Material for this task —
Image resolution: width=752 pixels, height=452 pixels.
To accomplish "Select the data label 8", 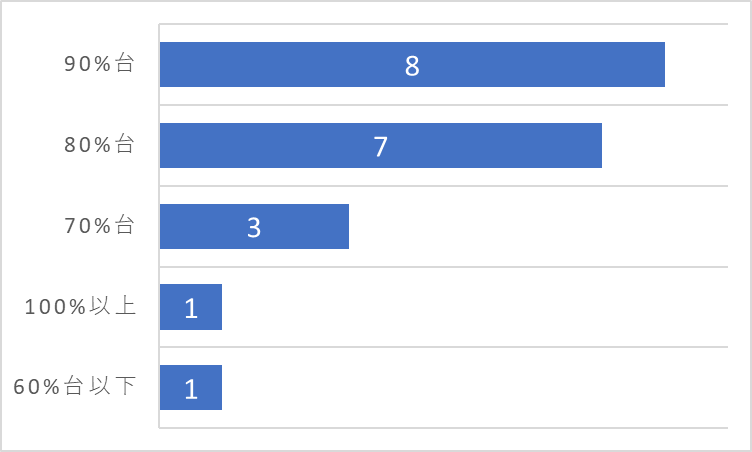I will pyautogui.click(x=412, y=66).
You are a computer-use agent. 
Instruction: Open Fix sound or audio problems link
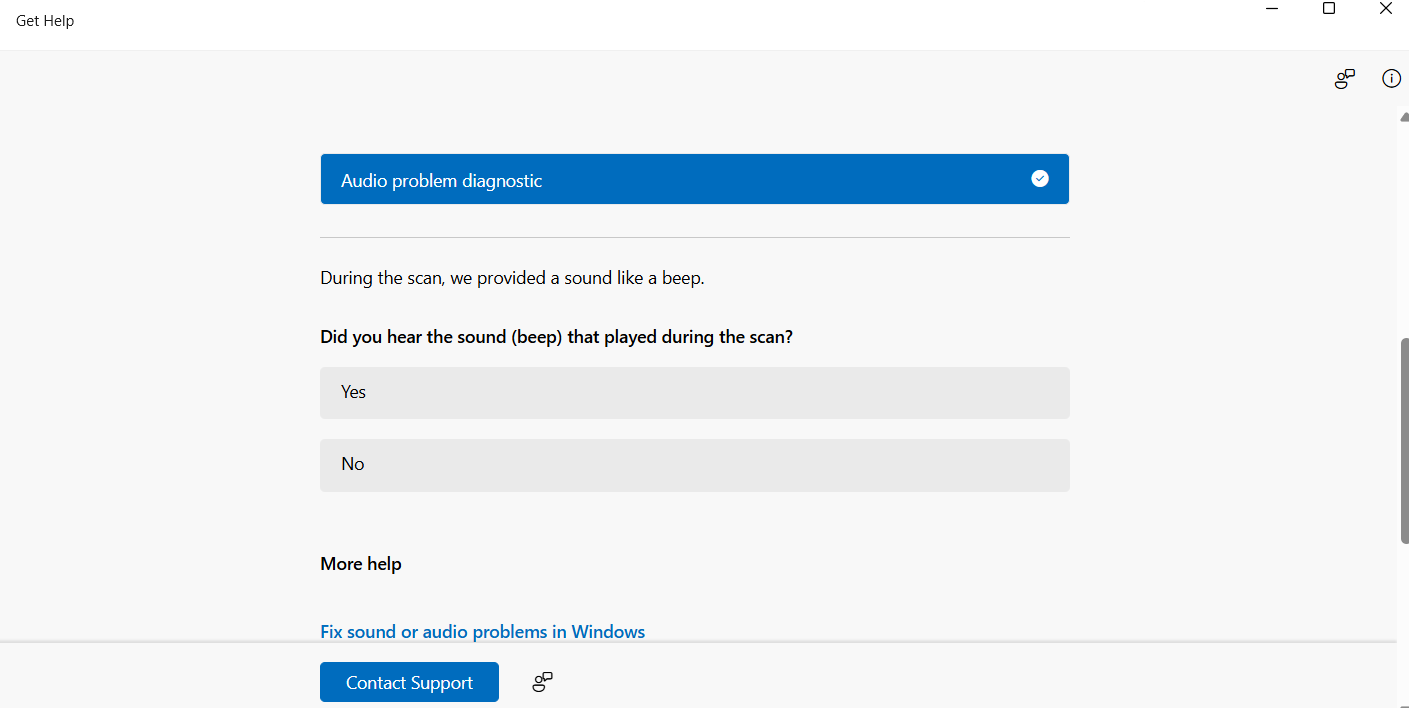[x=482, y=632]
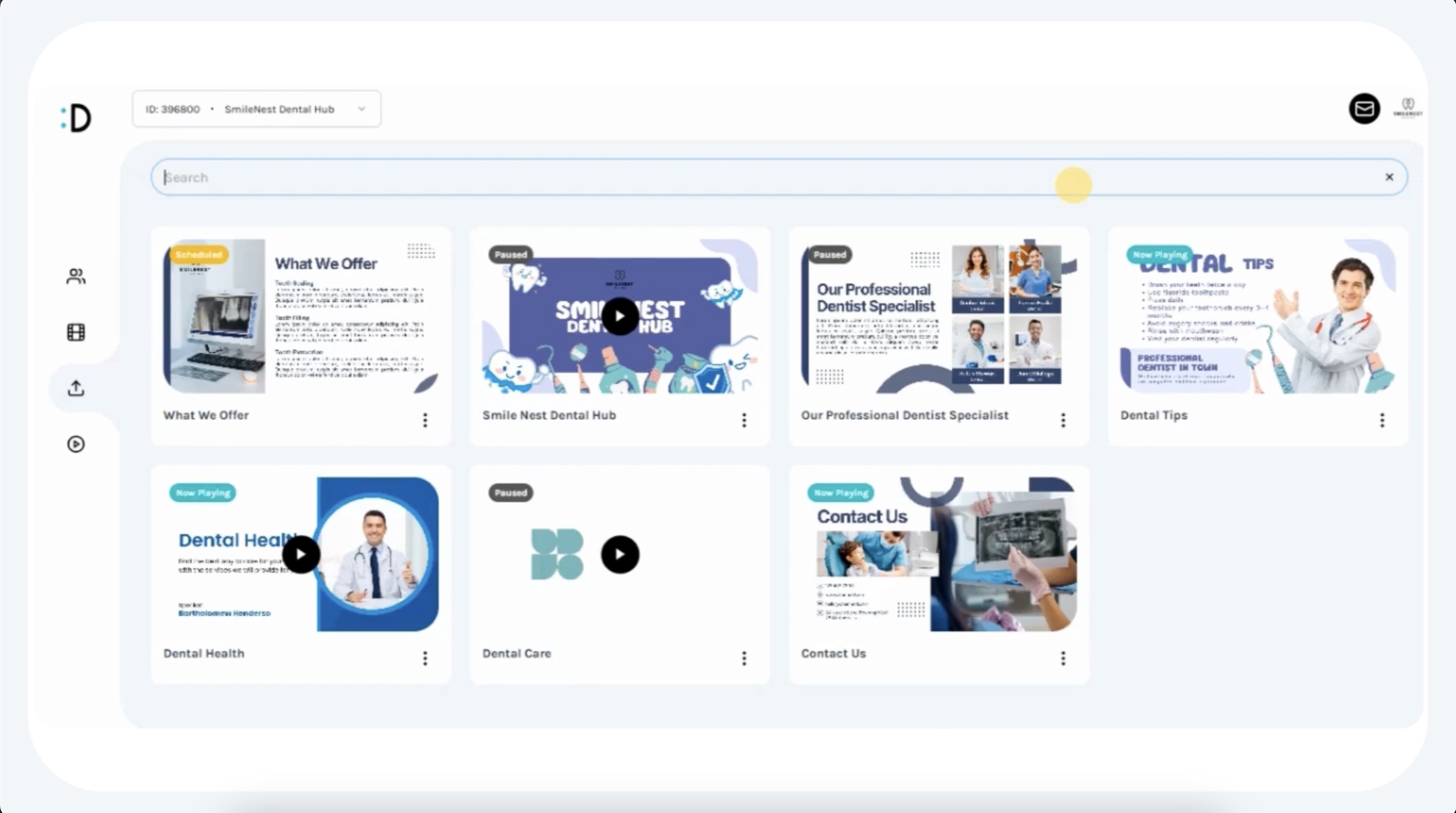
Task: Open options menu for What We Offer
Action: pos(425,420)
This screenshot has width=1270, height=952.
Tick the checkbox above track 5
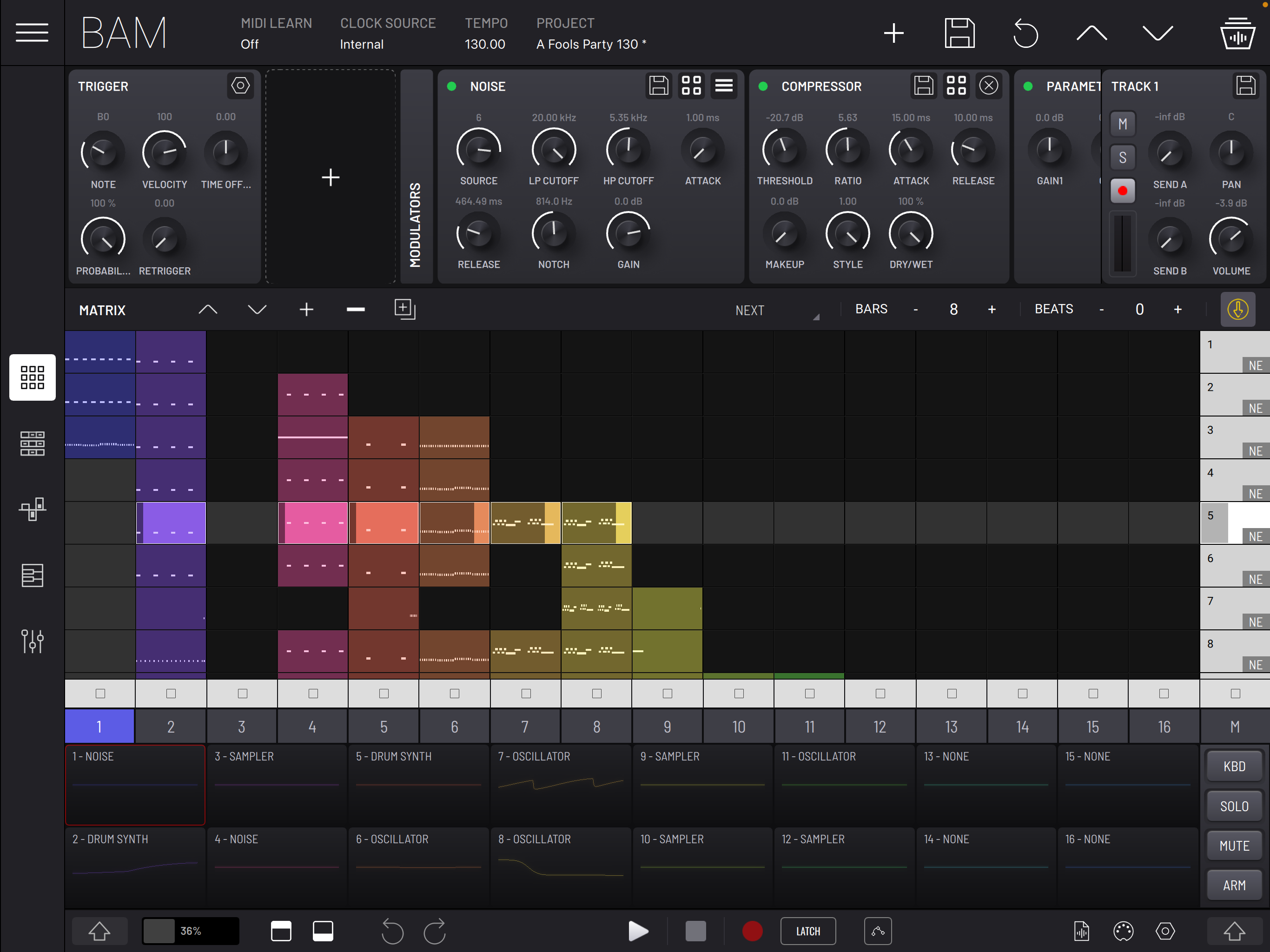pos(384,694)
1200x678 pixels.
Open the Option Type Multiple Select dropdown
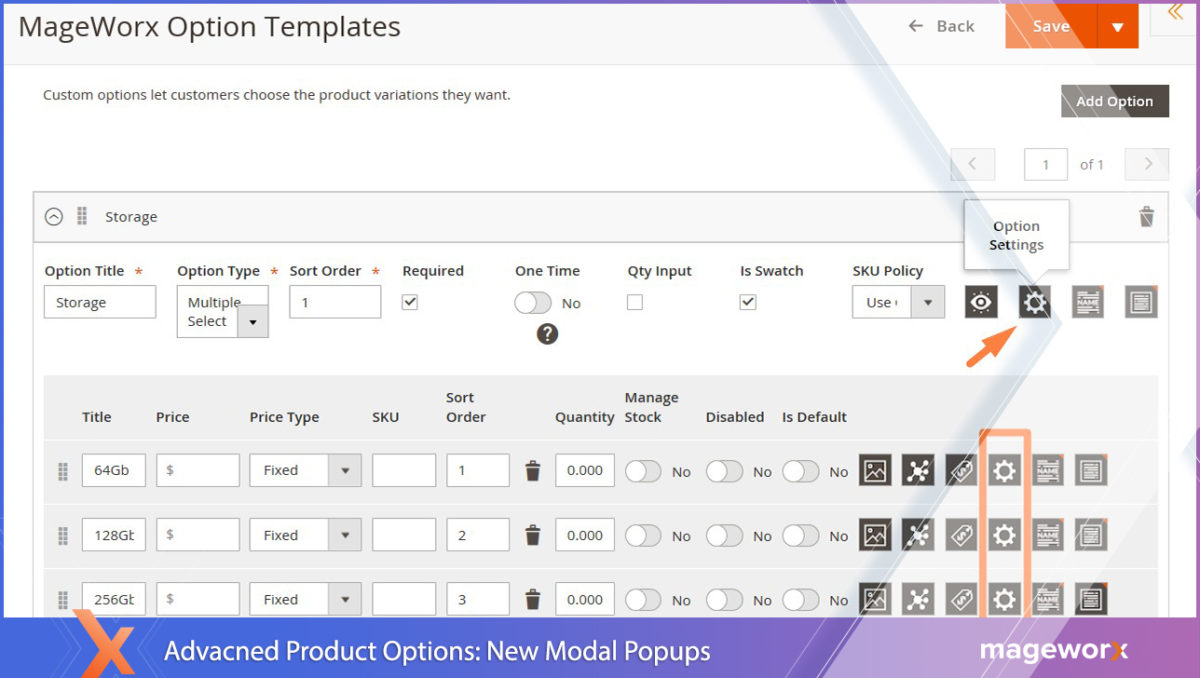[222, 311]
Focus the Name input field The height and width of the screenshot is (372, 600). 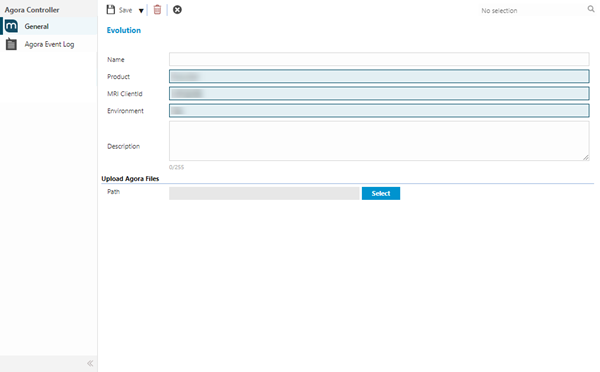pos(379,59)
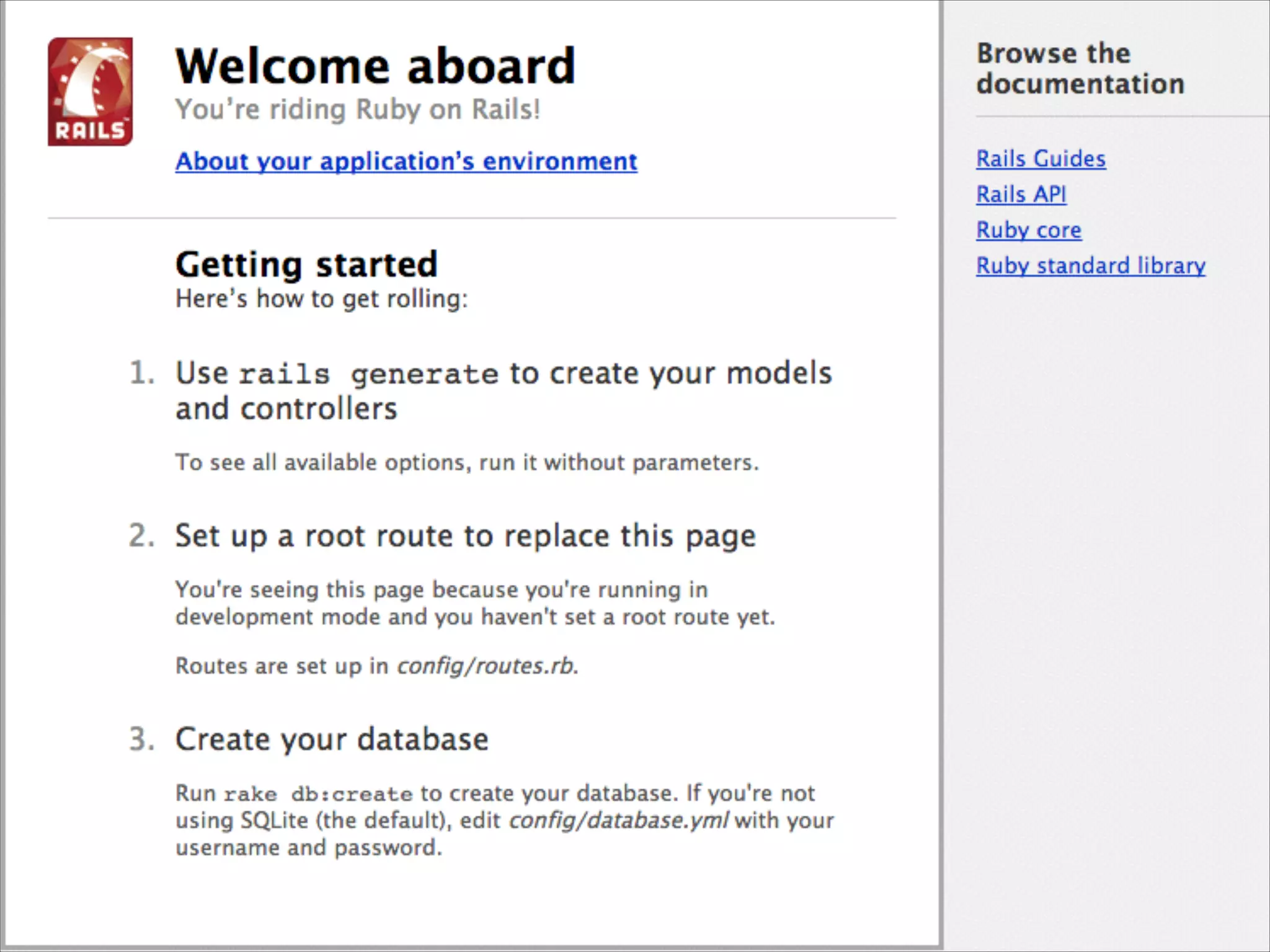Open the Rails Guides link
Viewport: 1270px width, 952px height.
[1041, 159]
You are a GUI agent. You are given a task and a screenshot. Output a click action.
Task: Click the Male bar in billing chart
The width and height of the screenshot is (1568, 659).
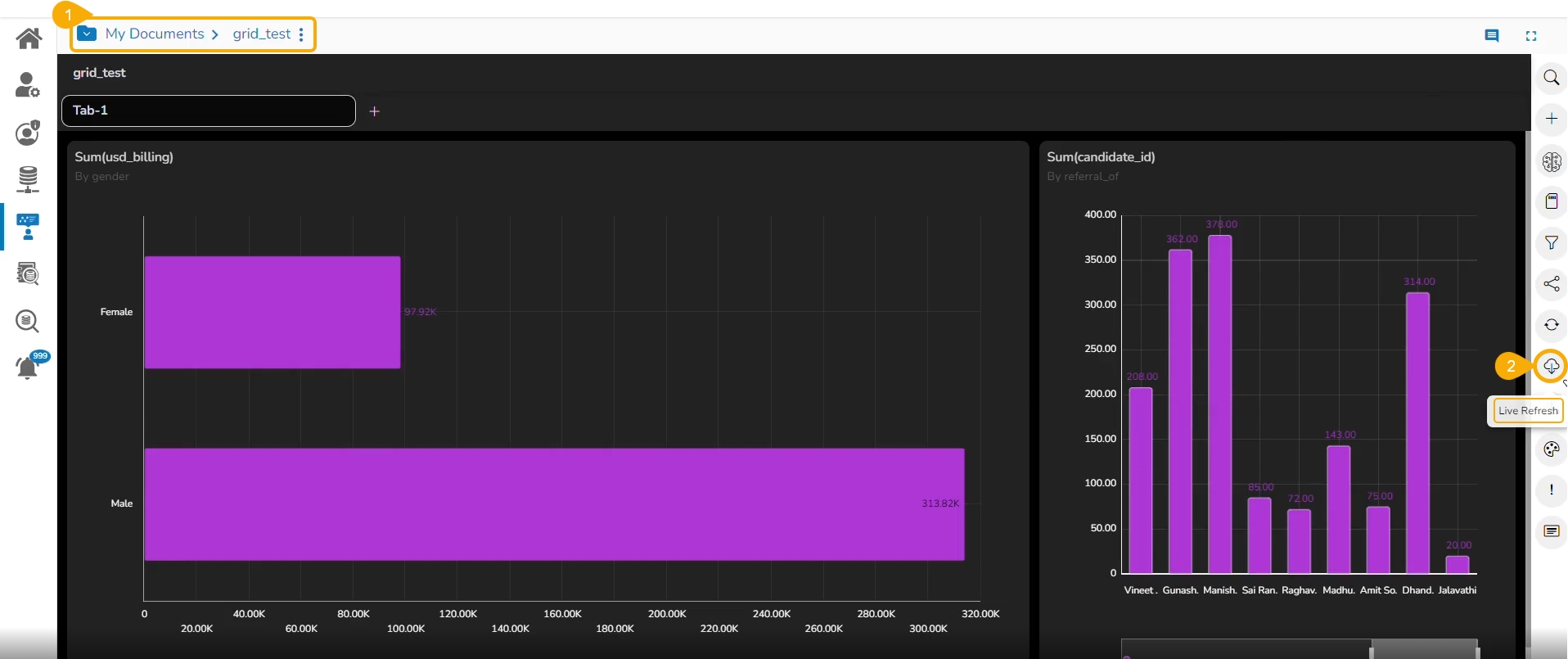click(x=553, y=503)
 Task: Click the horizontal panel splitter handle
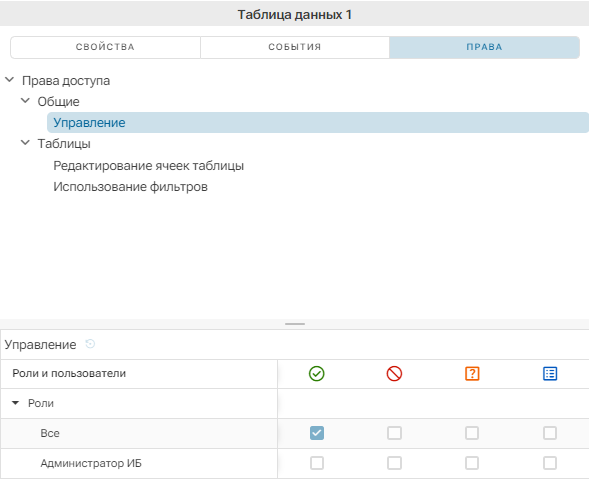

Exercise prompt — Show every line of the records above that contains the word "pixels".

Task answer —
Image resolution: width=752 pixels, height=452 pixels.
1200x678 pixels.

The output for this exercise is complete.